SOURCE EXTRACT
- - - -
De Ma Cuisine

Grains Archive

Wednesday

2

October 2019

0

COMMENTS

Roasted Grain Bowls

Written by , Posted in Breakfast, Brunch, Condiments, Dinner, Eggs, Grains, Herbs, Leftovers, Lunch, Main Dishes, Quinoa, Rice, Roasting, Vegan, Vegetables, Vegetarian

I’m sitting here shoveling this food into my face hole and I keep wondering what that B.O. smell is… Oh. It’s the unused scallions. Why even do they smell like that?! It’s kinda gross.

Not quite as yucky as dog toots, rotten stuff, or humidity. But, off-putting none-the-less.

Speaking of humidity, it’s kinda warm and rainy and humid today. Buuuuuut, tomorrow it’s gonna be in the 50s, Friday night it could freeze, and that, plus the blanket of leaves on our lawn, is making it feel like fall. Which makes me want to eat all the soup and bake all the things.

Today I baked an apple cake and some sandwich bread. I also roasted cauliflower for my lunch, even though what I really wanted were the Red and Green Enchiladas that I made a few weeks ago. But, I don’t have any tortillas and I didn’t want to go to the store or make them. I had the oven on and a bit of time before while the bread rose. I figured I should do something with the very old cauliflower that I’d forgotten about in the crisper. I tossed it with olive oil and salt and let it roast for a while.
- - - -
[Dataset items]
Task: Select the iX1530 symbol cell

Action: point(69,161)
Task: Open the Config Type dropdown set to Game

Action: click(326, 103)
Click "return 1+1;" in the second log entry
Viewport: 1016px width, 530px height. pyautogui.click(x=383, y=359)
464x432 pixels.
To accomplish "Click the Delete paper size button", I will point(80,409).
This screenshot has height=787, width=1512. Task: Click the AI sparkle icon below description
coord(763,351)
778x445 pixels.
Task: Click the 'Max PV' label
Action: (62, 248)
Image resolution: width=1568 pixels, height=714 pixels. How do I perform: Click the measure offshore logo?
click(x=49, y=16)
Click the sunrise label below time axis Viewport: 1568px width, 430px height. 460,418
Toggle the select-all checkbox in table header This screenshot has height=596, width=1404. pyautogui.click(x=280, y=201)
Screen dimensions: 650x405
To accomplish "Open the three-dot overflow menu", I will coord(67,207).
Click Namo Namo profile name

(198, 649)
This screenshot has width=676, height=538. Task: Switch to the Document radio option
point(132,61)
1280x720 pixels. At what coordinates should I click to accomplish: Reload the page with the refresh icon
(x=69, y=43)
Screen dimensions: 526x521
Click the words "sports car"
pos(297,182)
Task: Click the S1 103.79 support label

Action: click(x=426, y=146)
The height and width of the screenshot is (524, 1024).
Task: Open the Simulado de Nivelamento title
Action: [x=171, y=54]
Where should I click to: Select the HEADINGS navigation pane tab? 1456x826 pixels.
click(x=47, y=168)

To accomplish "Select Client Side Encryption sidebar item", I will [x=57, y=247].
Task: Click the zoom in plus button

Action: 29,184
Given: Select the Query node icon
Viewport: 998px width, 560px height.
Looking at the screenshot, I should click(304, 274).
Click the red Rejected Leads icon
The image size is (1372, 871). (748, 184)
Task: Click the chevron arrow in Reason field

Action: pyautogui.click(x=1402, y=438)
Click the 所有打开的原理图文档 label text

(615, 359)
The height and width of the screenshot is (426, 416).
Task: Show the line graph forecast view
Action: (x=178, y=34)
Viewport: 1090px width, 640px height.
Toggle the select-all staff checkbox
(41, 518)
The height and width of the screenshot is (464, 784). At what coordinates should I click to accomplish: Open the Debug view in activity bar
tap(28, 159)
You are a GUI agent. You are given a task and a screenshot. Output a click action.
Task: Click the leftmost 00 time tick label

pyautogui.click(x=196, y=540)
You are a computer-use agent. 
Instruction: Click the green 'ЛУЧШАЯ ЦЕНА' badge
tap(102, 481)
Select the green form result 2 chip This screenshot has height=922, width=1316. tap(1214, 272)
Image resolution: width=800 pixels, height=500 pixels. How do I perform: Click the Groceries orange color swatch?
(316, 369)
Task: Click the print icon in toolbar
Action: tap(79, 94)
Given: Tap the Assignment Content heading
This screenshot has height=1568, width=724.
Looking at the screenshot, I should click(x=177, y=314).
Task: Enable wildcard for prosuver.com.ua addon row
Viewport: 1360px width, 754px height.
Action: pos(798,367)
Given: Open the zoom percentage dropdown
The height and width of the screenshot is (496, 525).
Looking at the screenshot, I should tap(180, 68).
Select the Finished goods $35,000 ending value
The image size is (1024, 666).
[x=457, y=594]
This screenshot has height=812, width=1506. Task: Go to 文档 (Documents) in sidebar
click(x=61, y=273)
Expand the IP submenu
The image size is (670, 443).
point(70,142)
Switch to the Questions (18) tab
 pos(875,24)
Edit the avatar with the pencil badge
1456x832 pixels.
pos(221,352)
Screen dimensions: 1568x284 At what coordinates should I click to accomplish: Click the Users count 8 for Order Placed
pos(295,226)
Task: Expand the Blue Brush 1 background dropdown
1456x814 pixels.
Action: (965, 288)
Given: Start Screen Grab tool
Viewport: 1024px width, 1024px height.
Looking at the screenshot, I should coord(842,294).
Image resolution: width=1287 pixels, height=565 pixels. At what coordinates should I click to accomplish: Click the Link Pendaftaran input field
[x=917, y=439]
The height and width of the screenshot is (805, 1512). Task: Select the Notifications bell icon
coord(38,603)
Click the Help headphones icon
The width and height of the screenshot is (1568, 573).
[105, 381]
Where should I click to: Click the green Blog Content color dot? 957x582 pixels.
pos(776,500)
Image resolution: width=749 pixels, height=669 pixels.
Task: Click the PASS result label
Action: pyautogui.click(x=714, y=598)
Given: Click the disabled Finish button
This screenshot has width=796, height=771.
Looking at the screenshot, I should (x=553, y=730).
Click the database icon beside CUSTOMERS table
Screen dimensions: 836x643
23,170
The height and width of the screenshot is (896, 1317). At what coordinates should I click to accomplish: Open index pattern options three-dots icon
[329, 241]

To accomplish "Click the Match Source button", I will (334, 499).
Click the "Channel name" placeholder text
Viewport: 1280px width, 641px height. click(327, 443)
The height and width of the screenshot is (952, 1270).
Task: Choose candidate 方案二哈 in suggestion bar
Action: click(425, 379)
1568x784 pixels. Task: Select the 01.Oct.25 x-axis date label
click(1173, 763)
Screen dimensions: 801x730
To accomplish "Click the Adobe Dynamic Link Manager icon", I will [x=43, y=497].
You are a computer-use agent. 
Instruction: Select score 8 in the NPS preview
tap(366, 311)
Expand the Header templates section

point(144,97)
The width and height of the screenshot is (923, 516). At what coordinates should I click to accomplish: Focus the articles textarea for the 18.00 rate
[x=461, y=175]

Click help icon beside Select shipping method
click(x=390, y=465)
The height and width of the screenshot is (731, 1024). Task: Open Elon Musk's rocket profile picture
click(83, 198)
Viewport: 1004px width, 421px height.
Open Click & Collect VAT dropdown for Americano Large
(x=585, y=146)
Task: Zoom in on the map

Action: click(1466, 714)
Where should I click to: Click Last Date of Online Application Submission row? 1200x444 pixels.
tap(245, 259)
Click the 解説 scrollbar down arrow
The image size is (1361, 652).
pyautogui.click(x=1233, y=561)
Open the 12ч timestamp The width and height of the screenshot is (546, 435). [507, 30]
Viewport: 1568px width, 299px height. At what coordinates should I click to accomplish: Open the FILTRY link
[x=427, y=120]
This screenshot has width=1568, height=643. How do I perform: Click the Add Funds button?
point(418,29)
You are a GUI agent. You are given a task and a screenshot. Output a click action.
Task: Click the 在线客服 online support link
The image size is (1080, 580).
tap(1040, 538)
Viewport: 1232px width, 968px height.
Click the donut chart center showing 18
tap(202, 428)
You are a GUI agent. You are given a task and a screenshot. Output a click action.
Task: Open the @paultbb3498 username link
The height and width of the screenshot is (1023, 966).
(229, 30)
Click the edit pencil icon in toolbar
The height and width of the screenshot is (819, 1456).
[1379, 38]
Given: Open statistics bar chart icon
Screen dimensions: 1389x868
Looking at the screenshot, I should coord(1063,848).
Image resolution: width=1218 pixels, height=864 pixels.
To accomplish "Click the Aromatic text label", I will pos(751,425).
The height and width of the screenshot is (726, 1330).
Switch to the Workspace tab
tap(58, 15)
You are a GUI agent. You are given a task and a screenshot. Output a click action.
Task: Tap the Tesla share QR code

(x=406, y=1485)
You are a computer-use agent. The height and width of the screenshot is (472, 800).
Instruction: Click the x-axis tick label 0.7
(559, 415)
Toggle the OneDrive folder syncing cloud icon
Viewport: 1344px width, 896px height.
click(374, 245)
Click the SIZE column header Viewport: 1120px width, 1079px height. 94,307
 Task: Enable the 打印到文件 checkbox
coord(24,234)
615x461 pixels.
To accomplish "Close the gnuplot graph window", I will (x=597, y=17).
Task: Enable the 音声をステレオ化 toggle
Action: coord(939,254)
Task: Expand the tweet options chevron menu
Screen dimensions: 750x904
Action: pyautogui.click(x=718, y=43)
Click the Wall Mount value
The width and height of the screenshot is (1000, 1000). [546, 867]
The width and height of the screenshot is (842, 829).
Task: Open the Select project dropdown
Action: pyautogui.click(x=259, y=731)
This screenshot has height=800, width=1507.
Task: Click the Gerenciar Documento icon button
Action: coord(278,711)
- - - -
WHAT TO DO
A. According to the roasted grain bowls post, why did the writer roast cauliflower for lunch instead of making the Red and Green Enchiladas?
B. Put the dataset items from the first line through the line containing "Action: 29,184", inclusive, into a Markdown table with columns Nr and Line, giving each line a row number and omitting blank lines.

RESPONSES PER TASK
A. There were no tortillas, and the writer didn't want to go to the store or make them. The oven was already on, there was some time while the bread rose, and the very old cauliflower forgotten in the crisper needed to be used.

B.
| Nr | Line |
|---|---|
| 1 | Task: Select the iX1530 symbol cell |
| 2 | Action: point(69,161) |
| 3 | Task: Open the Config Type dropdown set to Game |
| 4 | Action: click(326, 103) |
| 5 | Click "return 1+1;" in the second log entry |
| 6 | Viewport: 1016px width, 530px height. pyautogui.click(x=383, y=359) |
| 7 | 464x432 pixels. |
| 8 | To accomplish "Click the Delete paper size button", I will point(80,409). |
| 9 | This screenshot has height=787, width=1512. Task: Click the AI sparkle icon below description |
| 10 | coord(763,351) |
| 11 | 778x445 pixels. |
| 12 | Task: Click the 'Max PV' label |
| 13 | Action: (62, 248) |
| 14 | Image resolution: width=1568 pixels, height=714 pixels. How do I perform: Click the measure offshore logo? |
| 15 | click(x=49, y=16) |
| 16 | Click the sunrise label below time axis Viewport: 1568px width, 430px height. 460,418 |
| 17 | Toggle the select-all checkbox in table header This screenshot has height=596, width=1404. pyautogui.click(x=280, y=201) |
| 18 | Screen dimensions: 650x405 |
| 19 | To accomplish "Open the three-dot overflow menu", I will coord(67,207). |
| 20 | Click Namo Namo profile name |
| 21 | (198, 649) |
| 22 | This screenshot has width=676, height=538. Task: Switch to the Document radio option |
| 23 | point(132,61) |
| 24 | 1280x720 pixels. At what coordinates should I click to accomplish: Reload the page with the refresh icon |
| 25 | (x=69, y=43) |
| 26 | Screen dimensions: 526x521 |
| 27 | Click the words "sports car" |
| 28 | pos(297,182) |
| 29 | Task: Click the S1 103.79 support label |
| 30 | Action: click(x=426, y=146) |
| 31 | The height and width of the screenshot is (524, 1024). |
| 32 | Task: Open the Simulado de Nivelamento title |
| 33 | Action: [x=171, y=54] |
| 34 | Where should I click to: Select the HEADINGS navigation pane tab? 1456x826 pixels. |
| 35 | click(x=47, y=168) |
| 36 | To accomplish "Select Client Side Encryption sidebar item", I will [x=57, y=247]. |
| 37 | Task: Click the zoom in plus button |
| 38 | Action: 29,184 |